## WHAT TO WORK ON
Wherever a line holds the word "Identify", copy that line from the data.

## INPUT

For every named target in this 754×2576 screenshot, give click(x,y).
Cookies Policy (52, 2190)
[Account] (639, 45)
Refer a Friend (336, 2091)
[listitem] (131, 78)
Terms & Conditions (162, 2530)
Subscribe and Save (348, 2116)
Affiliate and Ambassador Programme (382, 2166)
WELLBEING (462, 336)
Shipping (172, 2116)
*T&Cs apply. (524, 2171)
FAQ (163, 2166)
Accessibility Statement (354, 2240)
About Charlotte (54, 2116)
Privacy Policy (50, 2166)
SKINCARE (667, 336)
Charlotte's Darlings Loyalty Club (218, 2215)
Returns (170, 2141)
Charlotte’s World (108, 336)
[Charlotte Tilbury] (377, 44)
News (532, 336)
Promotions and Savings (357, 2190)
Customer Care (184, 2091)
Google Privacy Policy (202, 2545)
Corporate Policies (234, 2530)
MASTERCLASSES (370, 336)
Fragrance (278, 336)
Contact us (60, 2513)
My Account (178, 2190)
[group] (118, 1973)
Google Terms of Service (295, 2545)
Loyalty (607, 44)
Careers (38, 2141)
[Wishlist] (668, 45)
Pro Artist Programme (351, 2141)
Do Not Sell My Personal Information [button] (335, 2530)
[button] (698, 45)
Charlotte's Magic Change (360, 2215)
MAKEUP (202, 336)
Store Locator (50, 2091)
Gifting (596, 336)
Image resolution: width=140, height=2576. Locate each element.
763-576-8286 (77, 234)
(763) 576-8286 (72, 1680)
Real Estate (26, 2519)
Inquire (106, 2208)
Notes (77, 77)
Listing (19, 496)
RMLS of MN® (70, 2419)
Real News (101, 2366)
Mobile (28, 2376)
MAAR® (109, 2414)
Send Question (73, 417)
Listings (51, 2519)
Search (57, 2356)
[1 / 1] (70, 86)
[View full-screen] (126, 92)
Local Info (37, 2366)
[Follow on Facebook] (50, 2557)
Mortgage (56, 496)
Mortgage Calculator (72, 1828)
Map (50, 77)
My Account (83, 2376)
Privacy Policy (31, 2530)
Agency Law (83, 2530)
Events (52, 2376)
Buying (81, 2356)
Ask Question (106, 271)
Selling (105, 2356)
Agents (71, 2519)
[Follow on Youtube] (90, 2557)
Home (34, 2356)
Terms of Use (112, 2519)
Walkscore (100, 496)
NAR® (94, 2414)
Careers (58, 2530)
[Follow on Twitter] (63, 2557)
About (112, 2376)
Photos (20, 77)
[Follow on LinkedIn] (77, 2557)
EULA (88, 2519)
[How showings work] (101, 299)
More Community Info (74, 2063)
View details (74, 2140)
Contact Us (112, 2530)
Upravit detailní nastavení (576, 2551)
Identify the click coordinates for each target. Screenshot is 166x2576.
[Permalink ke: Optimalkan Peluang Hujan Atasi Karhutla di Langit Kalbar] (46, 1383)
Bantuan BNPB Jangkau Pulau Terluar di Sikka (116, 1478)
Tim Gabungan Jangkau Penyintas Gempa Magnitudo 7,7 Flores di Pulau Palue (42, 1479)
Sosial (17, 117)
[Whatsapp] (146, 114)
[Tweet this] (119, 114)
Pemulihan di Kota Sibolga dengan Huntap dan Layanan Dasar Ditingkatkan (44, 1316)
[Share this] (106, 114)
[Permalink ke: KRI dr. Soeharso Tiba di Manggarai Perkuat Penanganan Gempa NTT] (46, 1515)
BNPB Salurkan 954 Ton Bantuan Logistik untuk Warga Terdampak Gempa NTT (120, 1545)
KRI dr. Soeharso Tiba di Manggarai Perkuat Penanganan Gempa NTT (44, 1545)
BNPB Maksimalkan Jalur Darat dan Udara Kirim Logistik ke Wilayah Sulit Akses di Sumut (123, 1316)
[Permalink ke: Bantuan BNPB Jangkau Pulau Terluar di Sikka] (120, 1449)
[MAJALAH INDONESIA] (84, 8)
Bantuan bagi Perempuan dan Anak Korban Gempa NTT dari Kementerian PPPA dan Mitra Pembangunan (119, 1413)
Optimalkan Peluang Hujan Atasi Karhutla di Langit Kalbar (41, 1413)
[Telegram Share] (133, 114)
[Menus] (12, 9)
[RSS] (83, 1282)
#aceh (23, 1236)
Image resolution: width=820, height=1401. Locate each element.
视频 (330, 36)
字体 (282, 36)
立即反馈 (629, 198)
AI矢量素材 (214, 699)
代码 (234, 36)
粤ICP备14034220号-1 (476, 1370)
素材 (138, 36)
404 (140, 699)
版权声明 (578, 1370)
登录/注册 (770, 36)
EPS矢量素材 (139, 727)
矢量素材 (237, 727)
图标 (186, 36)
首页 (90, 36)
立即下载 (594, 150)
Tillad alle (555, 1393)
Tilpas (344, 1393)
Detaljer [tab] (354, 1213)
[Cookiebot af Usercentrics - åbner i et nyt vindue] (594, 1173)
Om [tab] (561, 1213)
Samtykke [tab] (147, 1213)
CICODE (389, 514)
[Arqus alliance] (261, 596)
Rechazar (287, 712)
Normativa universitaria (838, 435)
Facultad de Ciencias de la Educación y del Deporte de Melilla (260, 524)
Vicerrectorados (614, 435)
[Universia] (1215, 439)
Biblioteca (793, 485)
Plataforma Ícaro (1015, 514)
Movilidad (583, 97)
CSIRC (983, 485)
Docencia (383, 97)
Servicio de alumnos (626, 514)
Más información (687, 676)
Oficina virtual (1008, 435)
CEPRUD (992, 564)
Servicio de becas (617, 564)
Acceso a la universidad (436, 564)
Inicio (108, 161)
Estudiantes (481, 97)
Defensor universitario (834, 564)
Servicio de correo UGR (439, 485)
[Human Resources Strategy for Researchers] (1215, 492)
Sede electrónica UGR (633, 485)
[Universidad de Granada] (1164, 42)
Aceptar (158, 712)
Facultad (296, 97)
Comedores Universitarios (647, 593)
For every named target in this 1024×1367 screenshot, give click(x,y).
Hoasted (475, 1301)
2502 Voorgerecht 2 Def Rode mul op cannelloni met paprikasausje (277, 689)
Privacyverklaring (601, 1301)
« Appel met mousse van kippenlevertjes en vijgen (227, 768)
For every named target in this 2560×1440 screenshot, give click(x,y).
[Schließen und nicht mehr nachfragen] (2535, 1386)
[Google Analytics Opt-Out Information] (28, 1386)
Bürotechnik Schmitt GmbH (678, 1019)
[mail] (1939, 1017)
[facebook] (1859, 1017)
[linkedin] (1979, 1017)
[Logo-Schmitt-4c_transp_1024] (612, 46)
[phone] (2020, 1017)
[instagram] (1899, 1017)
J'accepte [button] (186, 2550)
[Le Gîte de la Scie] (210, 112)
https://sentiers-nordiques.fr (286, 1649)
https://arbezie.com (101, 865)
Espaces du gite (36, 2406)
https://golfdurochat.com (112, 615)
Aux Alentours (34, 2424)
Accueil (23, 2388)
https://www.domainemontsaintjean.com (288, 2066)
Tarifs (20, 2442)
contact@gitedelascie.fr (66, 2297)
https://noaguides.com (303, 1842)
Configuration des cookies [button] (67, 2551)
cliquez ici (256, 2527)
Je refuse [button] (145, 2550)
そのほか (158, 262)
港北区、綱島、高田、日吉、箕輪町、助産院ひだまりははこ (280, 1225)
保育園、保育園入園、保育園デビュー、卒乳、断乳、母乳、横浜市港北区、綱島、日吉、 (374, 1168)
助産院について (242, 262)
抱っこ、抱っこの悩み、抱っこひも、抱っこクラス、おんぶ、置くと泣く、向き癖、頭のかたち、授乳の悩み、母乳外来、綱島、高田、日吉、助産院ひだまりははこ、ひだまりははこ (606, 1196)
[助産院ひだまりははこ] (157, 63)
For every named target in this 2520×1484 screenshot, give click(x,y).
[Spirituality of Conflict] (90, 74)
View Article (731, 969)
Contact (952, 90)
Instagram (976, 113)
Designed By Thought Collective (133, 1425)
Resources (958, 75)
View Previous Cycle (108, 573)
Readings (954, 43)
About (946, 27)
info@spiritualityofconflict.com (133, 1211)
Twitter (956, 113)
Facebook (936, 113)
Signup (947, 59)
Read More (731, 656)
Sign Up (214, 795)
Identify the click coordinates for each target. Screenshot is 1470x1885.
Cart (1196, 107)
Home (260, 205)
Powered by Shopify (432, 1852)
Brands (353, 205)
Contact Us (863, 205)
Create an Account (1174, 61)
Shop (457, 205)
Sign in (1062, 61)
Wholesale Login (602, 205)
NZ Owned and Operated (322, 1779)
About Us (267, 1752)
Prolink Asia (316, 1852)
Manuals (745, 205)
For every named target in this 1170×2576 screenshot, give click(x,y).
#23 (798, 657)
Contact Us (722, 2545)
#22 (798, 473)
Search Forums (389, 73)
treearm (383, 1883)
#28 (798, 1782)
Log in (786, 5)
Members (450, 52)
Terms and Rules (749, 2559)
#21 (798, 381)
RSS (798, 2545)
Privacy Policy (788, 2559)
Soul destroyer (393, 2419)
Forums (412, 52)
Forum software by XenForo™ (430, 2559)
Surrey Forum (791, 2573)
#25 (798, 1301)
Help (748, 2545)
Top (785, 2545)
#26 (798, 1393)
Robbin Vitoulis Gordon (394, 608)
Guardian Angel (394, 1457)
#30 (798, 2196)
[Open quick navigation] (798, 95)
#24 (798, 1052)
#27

## RESULT OF THIS EXERCISE
Identify the click coordinates for each target. Screenshot is 166x2576.
Identify the click coordinates for each target. Screenshot is 1470x1885.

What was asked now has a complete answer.